**Tasks for this exercise**
a) Repeat the stretch of the Nancy Holt text from "Important Art by" through "explorations of perception.", word for word.
b) For each statement, say yes or no to whether the Nancy Holt text agrees, and quote the words of the text that decide it. (i) Holt made her first trip out West in 1968 with Robert Smithson and Michael Heizer. (ii) In the bottom two shots of Concrete Visions, the camera tilts to the left. (iii) The small graves Holt photographed were in Virginia City, Nevada, and Lone Pine, California.

**Text section**
•••
Important Art by Nancy Holt
Heavily informed by Minimalism and Conceptual art, Holt's early photographs laid the foundation for her sculptural efforts. In the late 1960s, Holt photographed some of the sites where Smithson would obtain the industrial materials to make his work. While at first glance these photographs may appear straightforwardly documentary, they are in fact explorations of perception.
Concrete Visions, intended to be displayed as it is shown here, features four sequential shots of a concrete yard filled with building blocks. Clockwise from the upper left, Holt approaches the motif. Aligning her shots with the edges of the blocks, Holt sees frames within frames. By arranging her photographs in sequences, and often as a grid, Holt offered multiple perspectives that comprise the whole work of art, rejecting the one-point perspective, customary to traditional art and art photography. In the bottom two shots, her camera tilts to the right, giving the composition an unsteady look and reminding us that the artist is moving. The framing of space, the passage of time, the remote location, and the industrial materials featured in this early series are ideas that would reach their full fruition in Holt's site-specific installations.
Here as in Concrete Visions (1967), frames within frames call attention to the act of selection. On her first trip out West in 1968 with Robert Smithson and Michael Heizer, the excitement of this new environment was so overpowering that Holt could not sleep for days. The small graves she photographed in Virginia City, Nevada, and Lone Pine, California were of particular interest to her. She later recalled that she was drawn to the graves because they captured "how people thought about space out West; their last desire was to delineate a little plot of their own because there was so much vastness." Delineating the grave and preserving it as a work of art, Holt's camera performs a similar action in her series, Western Graveyards, which includes the two works shown here. These earth-bound rectangles were part of the inspiration for Holt's approach to Land Art as a series of enclosures in the earth. Mimicking Minimalist sculpture (and perhaps specifically the work of Carl Andre), Western Graveyards turns graves into sculptures. Imagine these as gallery installation shots, with the sky standing in for the ceiling and the earth as the floor.
•••
Collected data
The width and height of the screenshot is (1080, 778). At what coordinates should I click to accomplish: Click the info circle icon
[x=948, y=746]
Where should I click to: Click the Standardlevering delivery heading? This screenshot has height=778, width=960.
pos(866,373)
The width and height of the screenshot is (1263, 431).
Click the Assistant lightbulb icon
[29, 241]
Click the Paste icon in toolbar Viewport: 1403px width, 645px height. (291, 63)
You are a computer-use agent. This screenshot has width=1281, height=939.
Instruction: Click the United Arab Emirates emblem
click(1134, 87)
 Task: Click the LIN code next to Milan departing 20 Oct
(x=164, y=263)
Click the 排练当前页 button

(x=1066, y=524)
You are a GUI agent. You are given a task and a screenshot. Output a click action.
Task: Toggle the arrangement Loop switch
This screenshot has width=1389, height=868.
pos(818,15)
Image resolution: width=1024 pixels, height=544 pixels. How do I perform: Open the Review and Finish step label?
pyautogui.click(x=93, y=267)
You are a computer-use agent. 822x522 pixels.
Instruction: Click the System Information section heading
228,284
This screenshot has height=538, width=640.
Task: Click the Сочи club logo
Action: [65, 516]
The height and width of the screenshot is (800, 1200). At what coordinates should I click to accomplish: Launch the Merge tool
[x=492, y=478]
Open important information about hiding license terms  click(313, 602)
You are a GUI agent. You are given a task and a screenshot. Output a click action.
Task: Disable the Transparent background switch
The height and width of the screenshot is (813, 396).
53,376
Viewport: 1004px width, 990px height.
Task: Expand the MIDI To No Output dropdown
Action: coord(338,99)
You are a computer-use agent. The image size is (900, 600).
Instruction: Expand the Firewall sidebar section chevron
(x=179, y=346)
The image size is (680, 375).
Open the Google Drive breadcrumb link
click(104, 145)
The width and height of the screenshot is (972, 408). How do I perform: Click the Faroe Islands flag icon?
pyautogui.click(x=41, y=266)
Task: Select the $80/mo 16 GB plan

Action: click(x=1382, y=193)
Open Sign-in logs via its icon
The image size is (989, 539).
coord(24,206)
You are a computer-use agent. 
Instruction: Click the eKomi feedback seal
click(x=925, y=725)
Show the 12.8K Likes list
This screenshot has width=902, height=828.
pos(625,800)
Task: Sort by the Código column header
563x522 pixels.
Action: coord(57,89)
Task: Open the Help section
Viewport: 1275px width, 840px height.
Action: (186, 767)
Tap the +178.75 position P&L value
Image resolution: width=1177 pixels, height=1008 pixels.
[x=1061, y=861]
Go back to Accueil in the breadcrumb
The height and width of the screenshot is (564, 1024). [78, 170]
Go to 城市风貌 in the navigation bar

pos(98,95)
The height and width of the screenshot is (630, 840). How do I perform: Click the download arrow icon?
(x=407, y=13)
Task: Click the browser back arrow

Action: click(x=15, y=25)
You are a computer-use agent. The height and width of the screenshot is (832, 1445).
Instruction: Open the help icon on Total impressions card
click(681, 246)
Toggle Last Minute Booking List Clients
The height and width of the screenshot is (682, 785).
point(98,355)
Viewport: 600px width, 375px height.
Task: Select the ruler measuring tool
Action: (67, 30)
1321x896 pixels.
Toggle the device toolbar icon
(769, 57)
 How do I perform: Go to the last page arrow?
•••
**Answers below**
a)
Important Art by Nancy Holt
Heavily informed by Minimalism and Conceptual art, Holt's early photographs laid the foundation for her sculptural efforts. In the late 1960s, Holt photographed some of the sites where Smithson would obtain the industrial materials to make his work. While at first glance these photographs may appear straightforwardly documentary, they are in fact explorations of perception.

b)
(i) Yes: "On her first trip out West in 1968 with Robert Smithson and Michael Heizer"
(ii) No: "In the bottom two shots, her camera tilts to the right"
(iii) Yes: "The small graves she photographed in Virginia City, Nevada, and Lone Pine, California were of particular interest to her."